TASK DESCRIPTION: Change "Collapse" to "Expand" in the records, starting at the line that has "The width and" and ending after the line that has "click(x=56, y=319)", and give back only those lines with nothing else altered. Leave the pictures out.

Document and screenshot pointing records
━━━

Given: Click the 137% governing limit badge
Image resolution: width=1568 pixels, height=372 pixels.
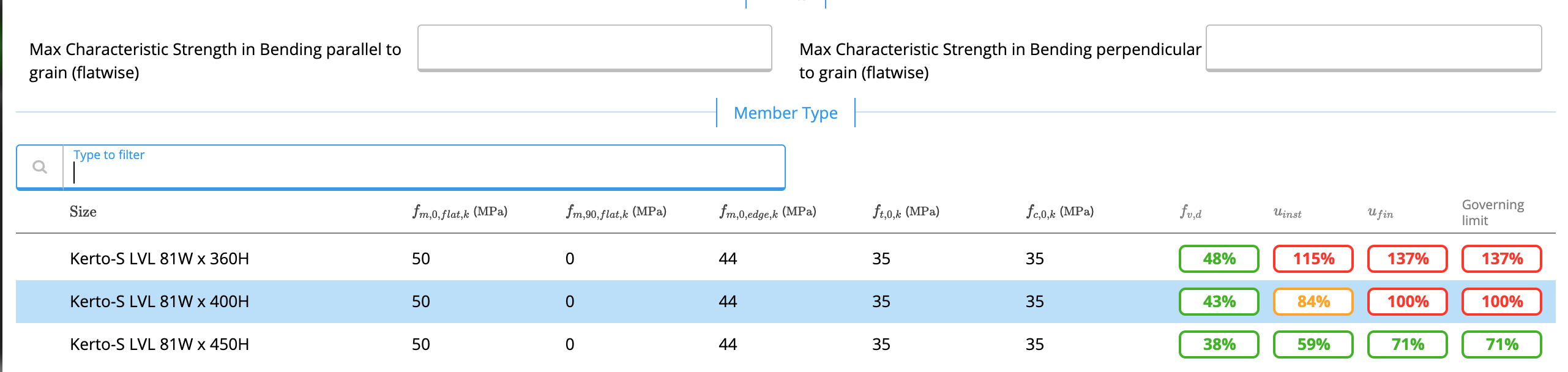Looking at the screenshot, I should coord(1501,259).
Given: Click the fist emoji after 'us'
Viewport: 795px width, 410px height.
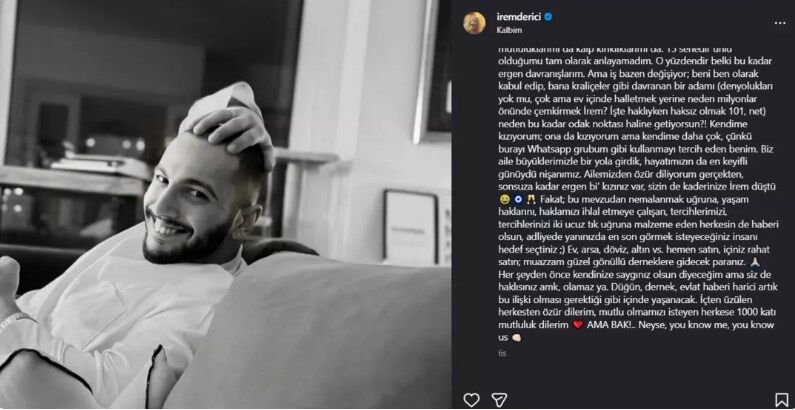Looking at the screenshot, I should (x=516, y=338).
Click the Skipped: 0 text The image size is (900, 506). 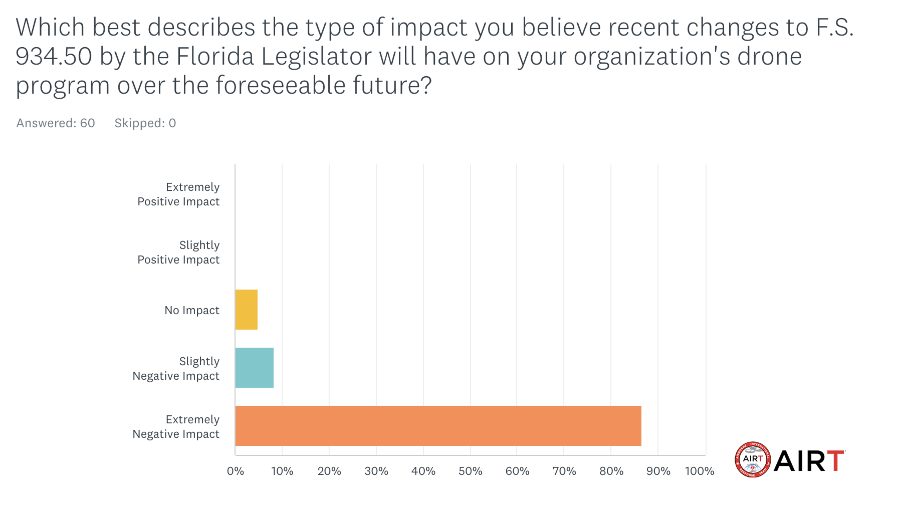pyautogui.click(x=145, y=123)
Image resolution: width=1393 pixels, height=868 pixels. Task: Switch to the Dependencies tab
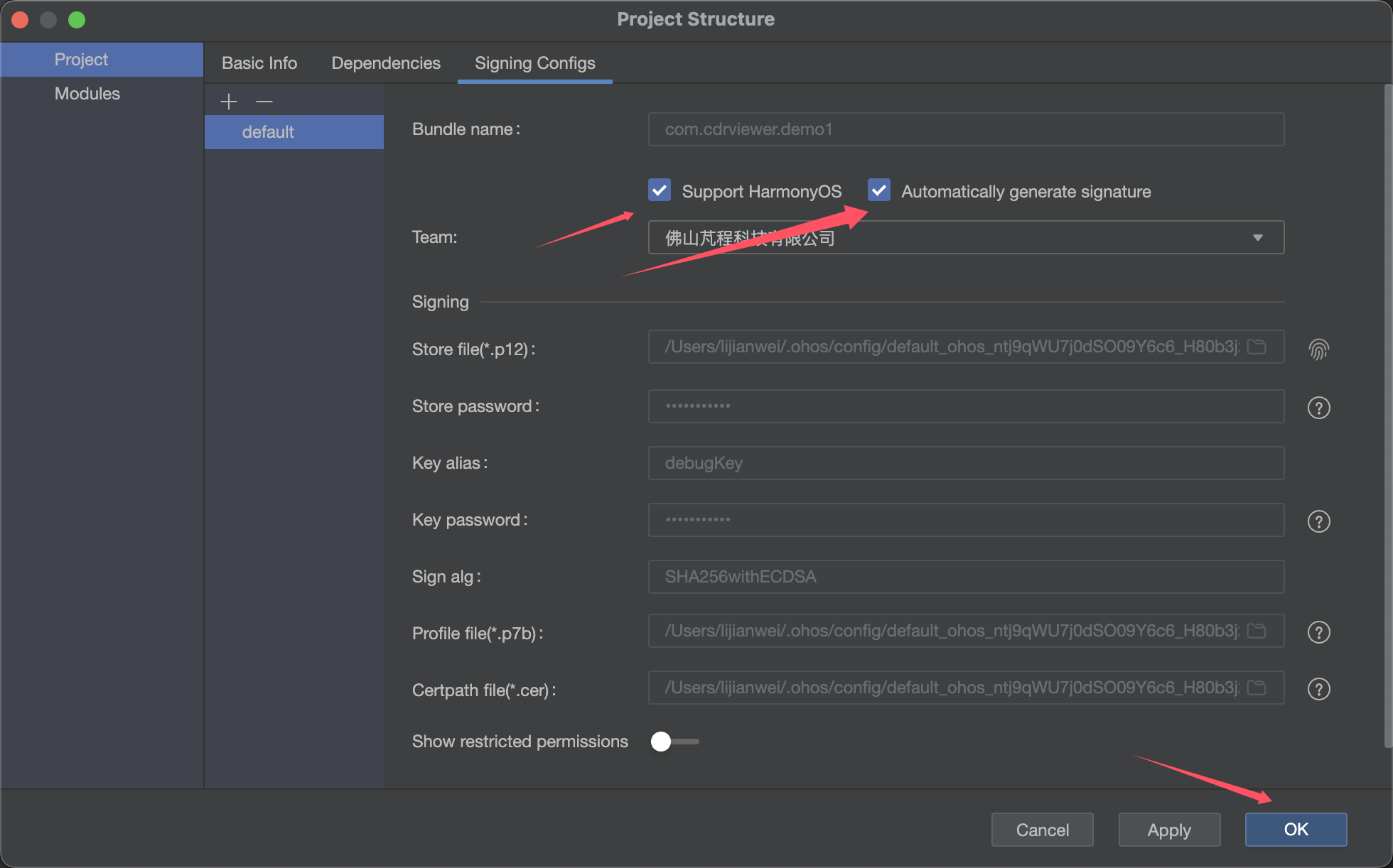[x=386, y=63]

━━━

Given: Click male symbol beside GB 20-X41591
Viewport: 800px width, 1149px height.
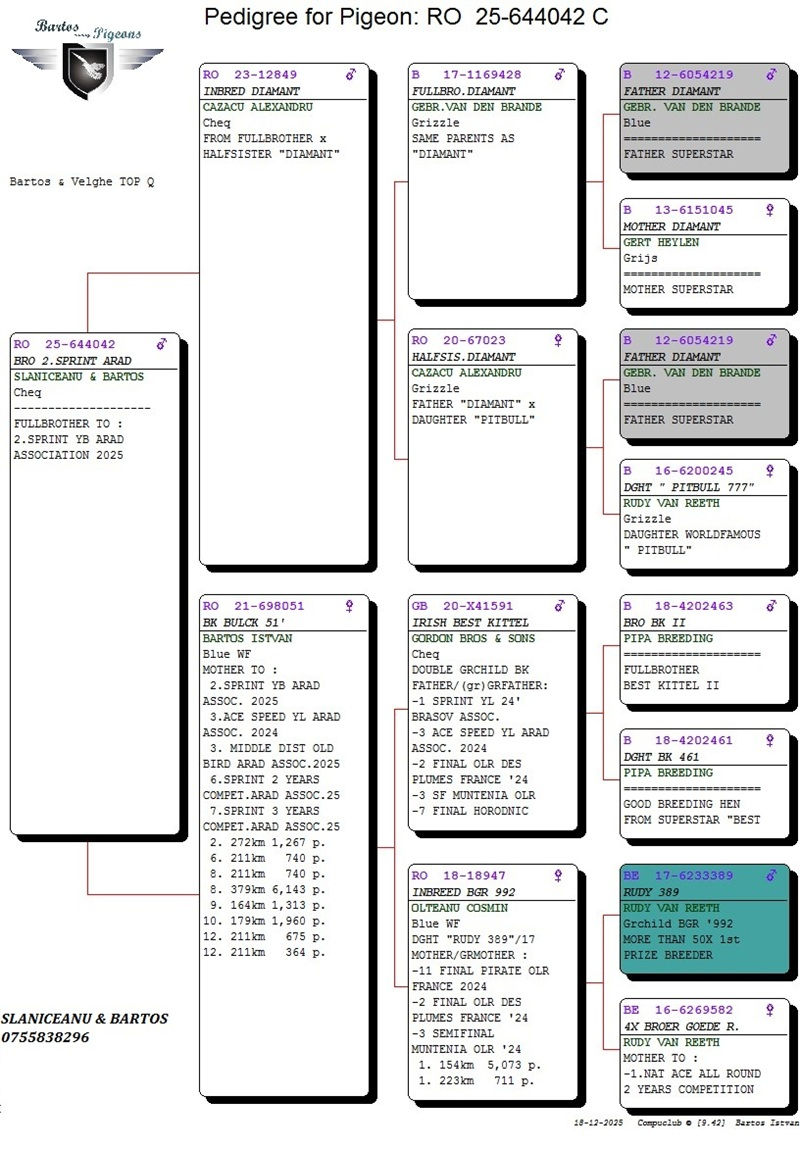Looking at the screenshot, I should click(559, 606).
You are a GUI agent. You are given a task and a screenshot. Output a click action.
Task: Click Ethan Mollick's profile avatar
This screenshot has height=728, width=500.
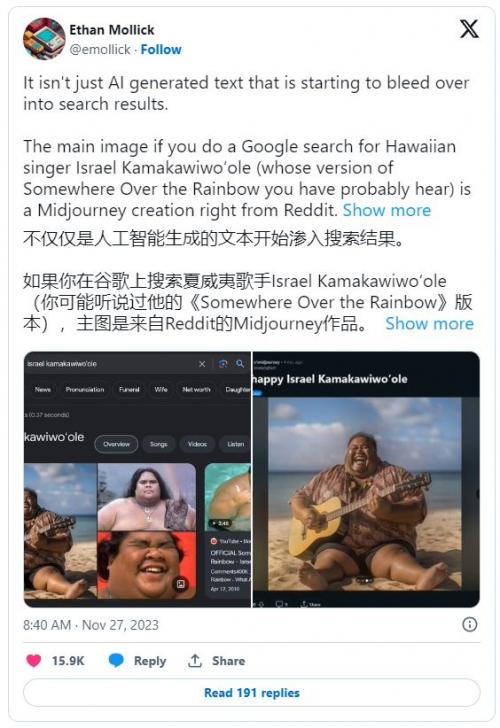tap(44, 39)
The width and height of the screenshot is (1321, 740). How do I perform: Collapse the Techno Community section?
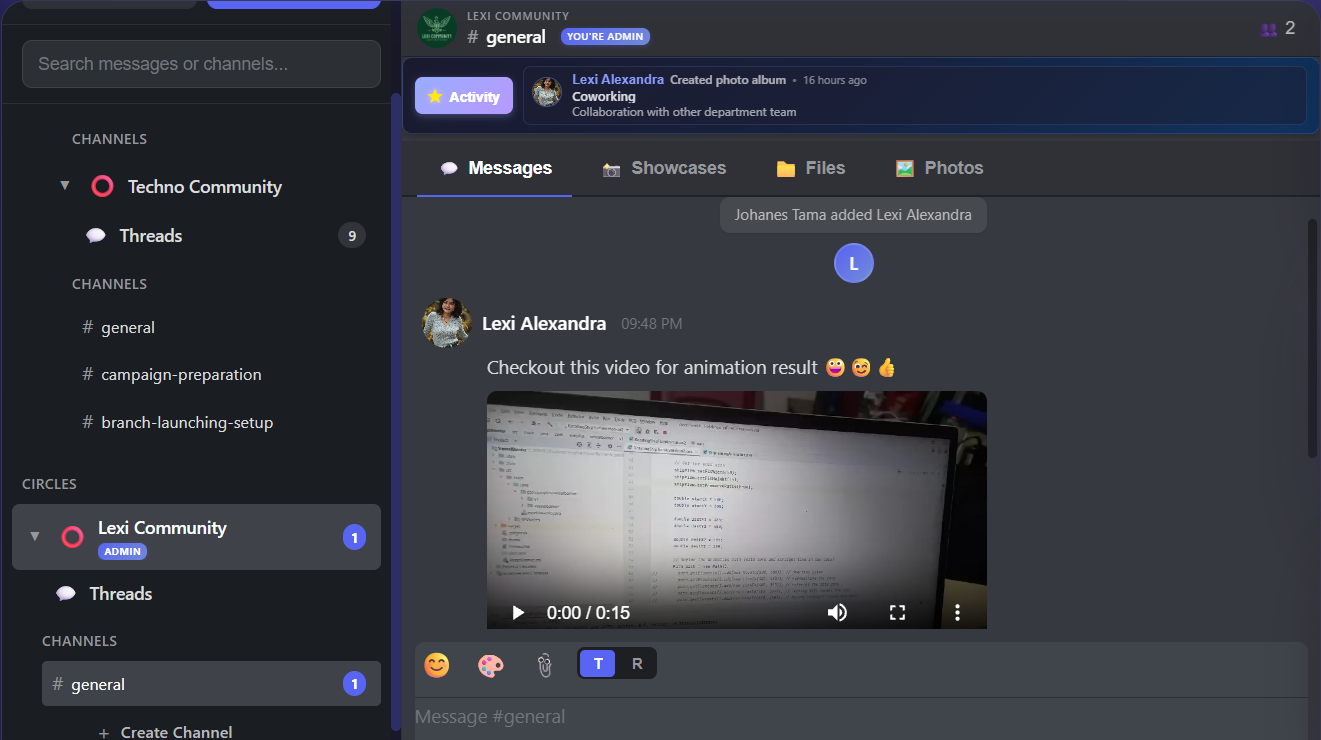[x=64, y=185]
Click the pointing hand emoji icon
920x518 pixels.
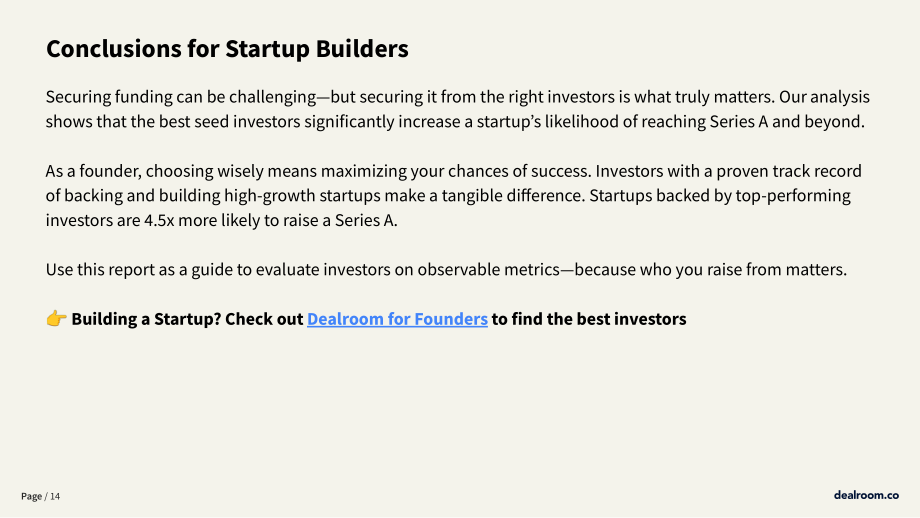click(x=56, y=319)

━━━

RESULT OF THE TASK:
The width and height of the screenshot is (1321, 740). How do I perform: Expand the Techno Community section?
[x=64, y=185]
Click the pointing hand emoji icon
920x518 pixels.
click(x=56, y=319)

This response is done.